There’s little doubt that Carl Frampton and Leo Santa Cruz are going to try to beat the hell out of one another when they square off next week in Las Vegas. There’s also little doubt that when it’s all over, the two champions will share a warm, genuine embrace.
At a time when you’re almost as likely to witness a brontosaurus strolling down the street as you are a civil conversation among two adults—see U.S. presidential election, 2016—Frampton and Santa Cruz are living proof that two adversaries can indeed get along and be respectful of one another.

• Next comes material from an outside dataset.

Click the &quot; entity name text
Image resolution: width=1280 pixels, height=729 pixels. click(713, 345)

Fight fans saw as much during the lead-up to the first Santa Cruz-Frampton clash last summer, when nary a negative word was slung in either fighter’s direction. Sure, they fought like bitter enemies in that memorable Fight of the Year-caliber war on July 30 in Brooklyn, New York, where Frampton handed Santa Cruz his first professional defeat and took his 126-pound world title in the process.

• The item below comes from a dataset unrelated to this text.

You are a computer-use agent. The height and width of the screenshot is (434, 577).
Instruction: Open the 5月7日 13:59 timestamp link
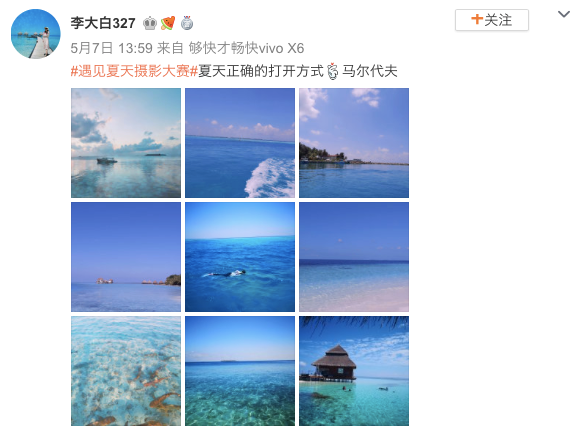(111, 48)
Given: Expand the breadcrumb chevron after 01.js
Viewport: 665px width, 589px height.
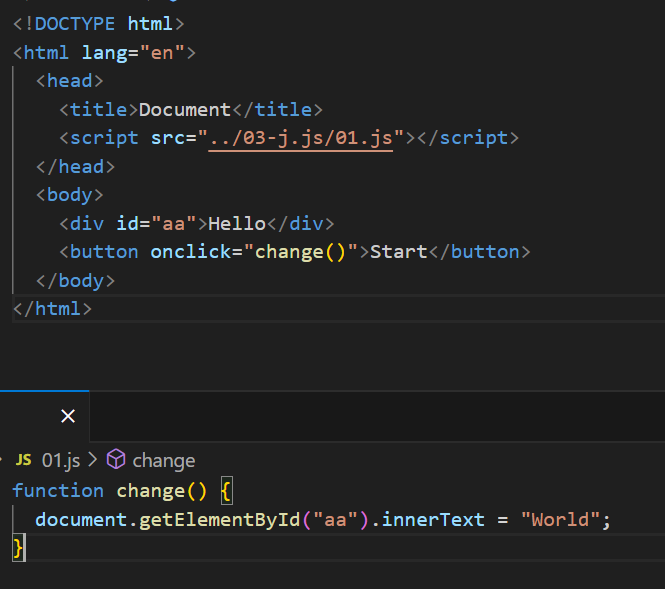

But as soon as the final bell sounded, the native of Belfast, Northern Ireland, and the Mexican-American from Los Angeles—two men whose backgrounds are as different as their fighting styles—acted like lifelong best friends.
As they gear up for their highly anticipated rematch on January 28 at the MGM Grand Garden Arena in Las Vegas (Showtime, 10 p.m. ET/7 p.m. PT), the admiration between Carl Frampton (23-0, 14 KOs) and Leo Santa Cruz (32-1-1, 18 KOs) seems to only have strengthened.
“You know, I respect anyone I fight, and I’m always going to do that,” Frampton says. “But Leo and I, we’ve definitely shown a lot of respect for each other. He’s a nice guy, and I think I’m a pretty nice guy.
“When you look at what we do, there’s no bullshit, no machoism. When we get in the ring, we fight and give it everything we’ve got to do what it takes to win. But I’m sure we’ll shake hands at the end of the fight again.”
“ Leo and I, we’ve definitely shown a lot of respect for each other. ... But if I see that Leo is hurt, I’m going to try and finish him. And I would expect exactly the same back. ” Carl Frampton, 126-pound world champion
Says Santa Cruz: “Frampton is a great guy. He’s a family guy like me. He has two kids who are the same age as mine—a daughter who is 4 and a son who is 2. So I kind of see myself in him. He’s a great fighter with great skills. I just respect that.”
Frampton says he and Santa Cruz first met in July 2015 in El Paso, Texas, where “The Jackal” rose from a pair of first-round knockdowns and defeated the late Alejandro Gonzalez Jr. to successfully defend his 122-pound world title in his North American debut.
Santa Cruz—who was six weeks away from becoming a three-division world champion with a victory over Abner Mares in a bout for a vacant 126-pound title—attended the bout as a fan, and the two quickly bonded.
A little more than a year later, the new friends were wailing away at one another for 12 action-packed rounds, with Frampton coming away with a majority decision.
While the violent way in which the two friends went after one another last summer may seem a bit contradictory, Frampton is quick to remind that business is business. The 29-year-old Northern Irishman says whether he’s fighting an opponent he likes or loathes, his approach and mindset never change.
“If I fought my best friend, I’d try to knock him out, and that’s the truth. That’s the name of the game,” he says. “For instance, if I see that Leo is hurt [in the rematch], I’m going to try and finish him. And I would expect exactly the same back.”
Both fighters stressed that whenever they set foot in the ring, they’re fighting more for their families than themselves. Because of that, Santa Cruz acknowledges it can be difficult to face an opponent he admires, knowing that while a victory can go a long way toward solidfying his family's future, it could have the opposite effect on his foe.
“It’s really hard,” says Santa Cruz, 28. “You know he’s doing the same thing you are: fighting for his family. And knowing if you beat him, you’re going to kind of be taking something away from them. But then I sit back and say, ‘If it’s not him, it’s me.’”
So come January 28, expect Frampton and Santa Cruz to attack each other with the same ferocity as the first time around. Just don’t be surprised later that night if you happen to run into them sharing a post-fight beverage at the hotel bar.
“There’s no hard feelings,” Santa Cruz says. “If he’s the better fighter, if he wins, I’ll respect that, and I’ll be glad to drink a beer or do a shot of tequila with him. And if I beat him, the same thing.”
Says Frampton: “If Leo wants to have a drink and sit there and shake hands after the fight, I’m more than happy to do it.”